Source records
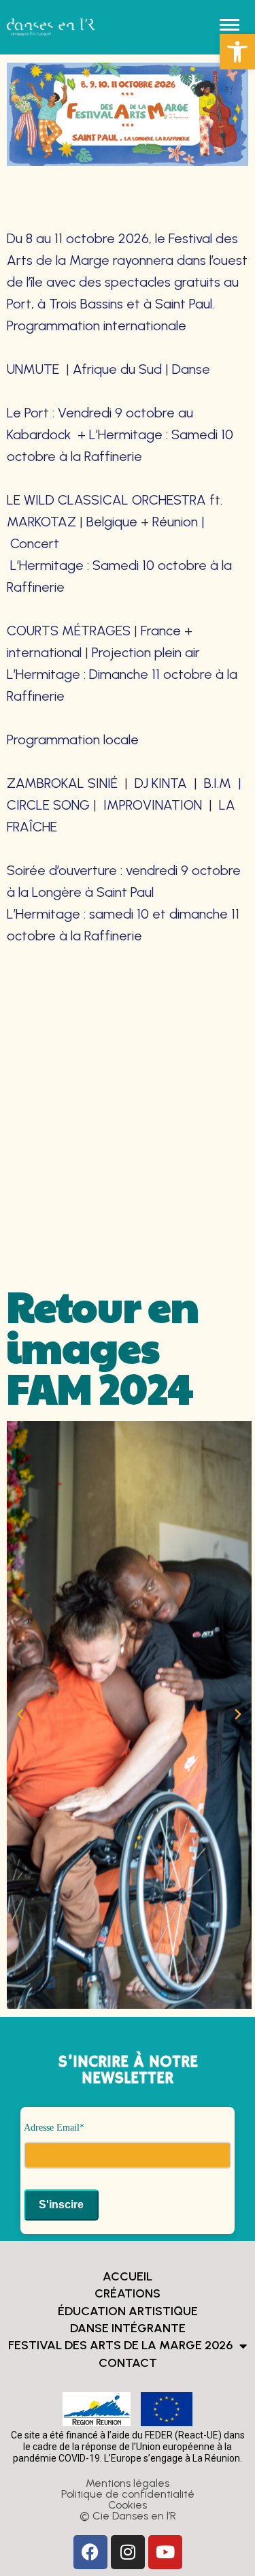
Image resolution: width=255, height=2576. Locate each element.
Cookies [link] (127, 2504)
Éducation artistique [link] (128, 2311)
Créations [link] (127, 2293)
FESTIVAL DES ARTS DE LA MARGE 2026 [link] (120, 2345)
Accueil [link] (127, 2276)
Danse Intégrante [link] (128, 2328)
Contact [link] (128, 2362)
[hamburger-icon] (229, 25)
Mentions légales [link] (127, 2483)
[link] (237, 51)
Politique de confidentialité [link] (127, 2493)
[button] (20, 1714)
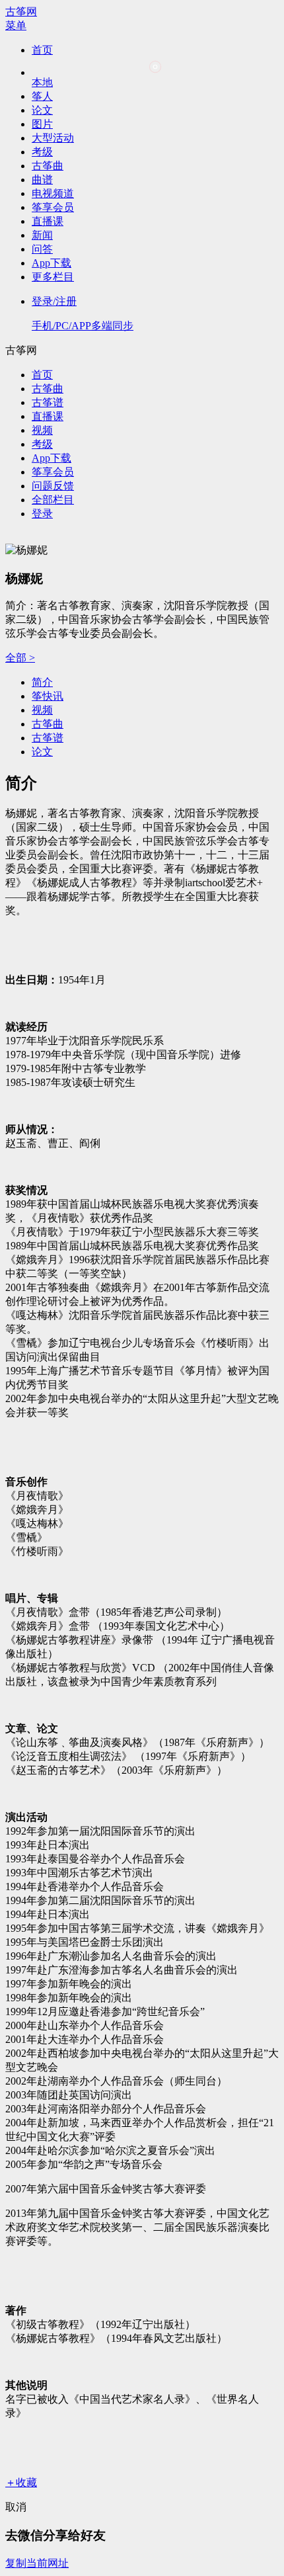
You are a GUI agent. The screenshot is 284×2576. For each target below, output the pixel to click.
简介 (42, 682)
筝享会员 (53, 207)
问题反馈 (53, 485)
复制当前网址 (37, 2563)
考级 (42, 151)
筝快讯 (47, 696)
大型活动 (53, 138)
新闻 (42, 235)
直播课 (47, 221)
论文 (42, 110)
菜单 (15, 25)
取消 (15, 2507)
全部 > (20, 657)
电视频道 (53, 193)
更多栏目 (53, 276)
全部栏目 (53, 499)
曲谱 (42, 179)
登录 (42, 513)
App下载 (51, 263)
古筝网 (21, 11)
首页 (42, 50)
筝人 (42, 96)
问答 (42, 249)
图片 (42, 124)
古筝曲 (47, 165)
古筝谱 (47, 402)
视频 (42, 430)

• **Work to complete**
Look over the records above and copy each line that includes the string "link".

• **Solution**
Cookies [link] (127, 2504)
Éducation artistique [link] (128, 2311)
Créations [link] (127, 2293)
FESTIVAL DES ARTS DE LA MARGE 2026 [link] (120, 2345)
Accueil [link] (127, 2276)
Danse Intégrante [link] (128, 2328)
Contact [link] (128, 2362)
Mentions légales [link] (127, 2483)
[link] (237, 51)
Politique de confidentialité [link] (127, 2493)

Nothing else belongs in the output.